In 1829, 26-year-old mathematician Niels Henrik Abel lost his long battle against hunger, disease, and the bitter cold of Norway. Now, the Norwegian Academy of Science and Letters is hoping to use Abel's name to fill the conspicuous lack of a mathematics Nobel. Today, it awarded the first Abel Prize in mathematics to Jean-Pierre Serre, a mathematician at the Collège de France in Paris.
The new Abel Prize is intended to be a yearly Nobel-type honor for mathematicians, and by all accounts, the first recipient is top-notch. "For the first prize, we wanted to choose a unique individual who was a leader in mathematics through his lifetime," says David Mumford, a mathematician at Brown University and member of the Abel Prize's selection committee. "[Serre] has gone through three fields and transformed each of them."

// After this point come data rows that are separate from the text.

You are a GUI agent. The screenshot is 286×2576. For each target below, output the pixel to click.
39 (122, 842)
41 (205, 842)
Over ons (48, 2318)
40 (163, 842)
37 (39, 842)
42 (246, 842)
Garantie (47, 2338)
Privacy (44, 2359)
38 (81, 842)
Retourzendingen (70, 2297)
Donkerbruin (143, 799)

The 77-year-old Serre has left his mark on the mathematical disciplines of topology, the study of the properties of shapes in space; algebraic geometry, which combines the power of geometric ideas with the abstract ideas of equations; and number theory, which explores the fundamental properties of and relationships between numbers. "The thing that impressed me the most was that he made important contributions in different areas, and the respect his work was held in by mathematicians," says John Ball, a mathematician at the University of Oxford, also on the selection committee.
"I'm very happy to be the first one of the series, as it is going to be a series of prizes," says Serre, who will take home approximately $828,000. "I was surprised, as there are quite a lot of mathematicians who could win the award."